An attorney for columnist E. Jean Carroll suggested further legal action against former President Trump could be on the table following his latest denial of Carroll’s rape and defamation claims.
“We have said several times since the last jury verdict in January that all options were on the table. And that remains true today — all options are on the table,” attorney Roberta Kaplan said Tuesday in a statement to The Hill.
Trump, in a Truth Social post marking Memorial Day on Monday, ripped into U.S. District Judge Lewis Kaplan, who oversaw the civil case in which Trump was found liable for sexually assaulting Carroll, as well as a later case in which a jury found Trump liable for defaming her.
“Happy Memorial Day to All, including the Human Scum that is working so hard to destroy our Once Great Country, & to the Radical Left, Trump Hating Federal Judge in New York that presided over, get this, TWO separate trials, that awarded a woman, who I never met before (a quick handshake at a celebrity event, 25 years ago, doesn’t count!), 91 MILLION DOLLARS for ‘DEFAMATION,'” Trump wrote.
A federal jury in Manhattan ordered the former president pay an $83.3 million award earlier this year for defaming the writer in 2019 when he denied her allegation that he sexually assaulted her in the mid-1990s.
In the weeks that followed the court order, Trump published a series of posts and articles on social media denying Carroll’s allegations.
Trump has maintained Carroll was lying and fabricated the accusation to sell her book and has demanded a new trial. Kaplan last month rejected Trump’s attempt for a new trial, ruling Trump’s arguments were “without merit.”
Carroll earlier this year said she would “absolutely” sue the former president should he defame her again. In March, Roberta Kaplan, who is not related to the judge, noted to CNBC the statute of limitations for defamation in most jurisdictions is between one year and three years.
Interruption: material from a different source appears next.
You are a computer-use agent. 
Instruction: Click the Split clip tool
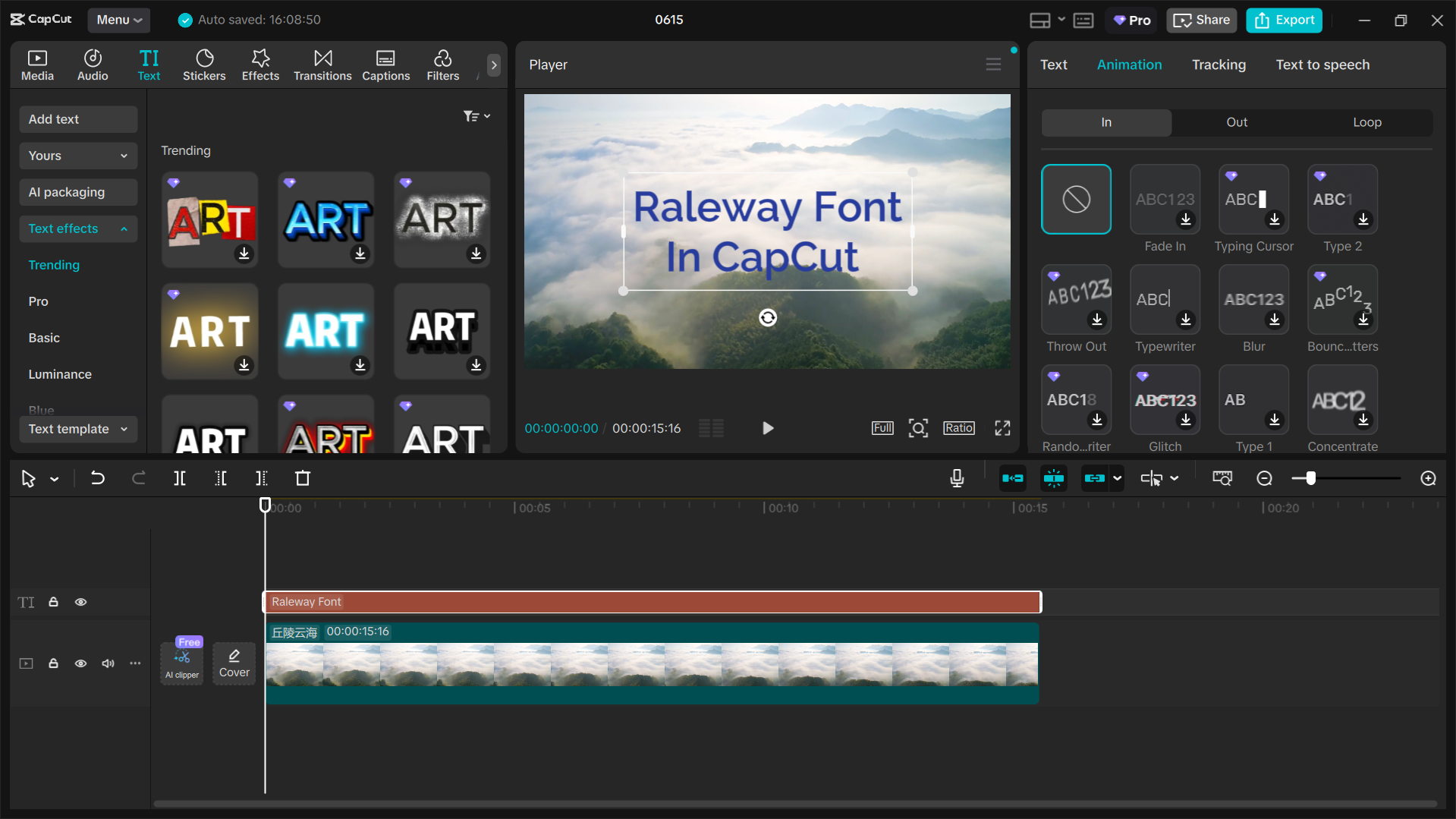point(180,478)

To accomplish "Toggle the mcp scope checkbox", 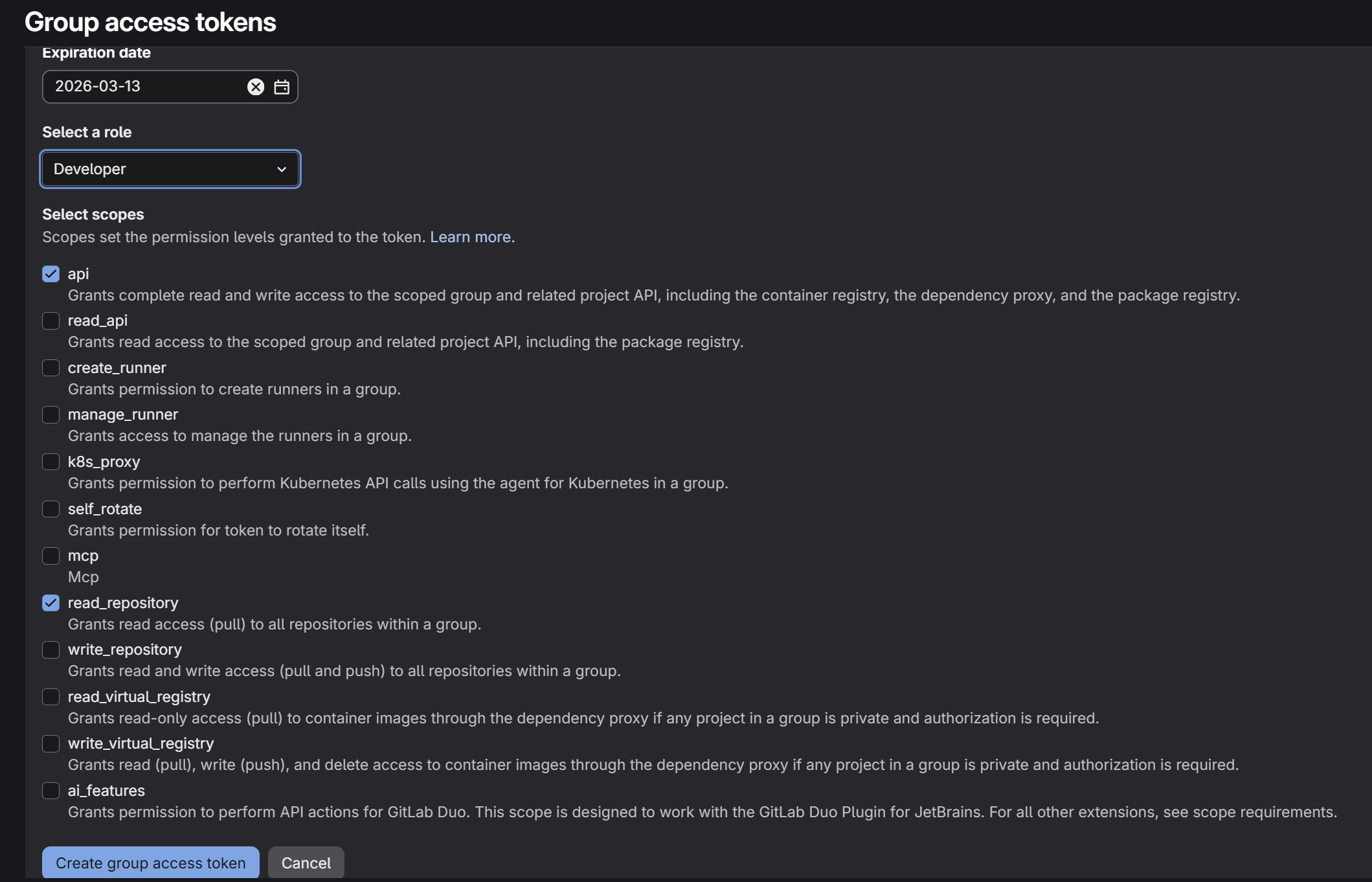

“As we said after the last jury verdict, we continue to monitor every statement that Donald Trump makes about our client, E. Jean Carroll,” Kaplan told CNBC at the time.
The January verdict was the second time Carroll won damages from Trump. A separate jury last year found Trump liable for sexually abusing Carroll and defaming her in other remarks. The former president was ordered to pay $5 million.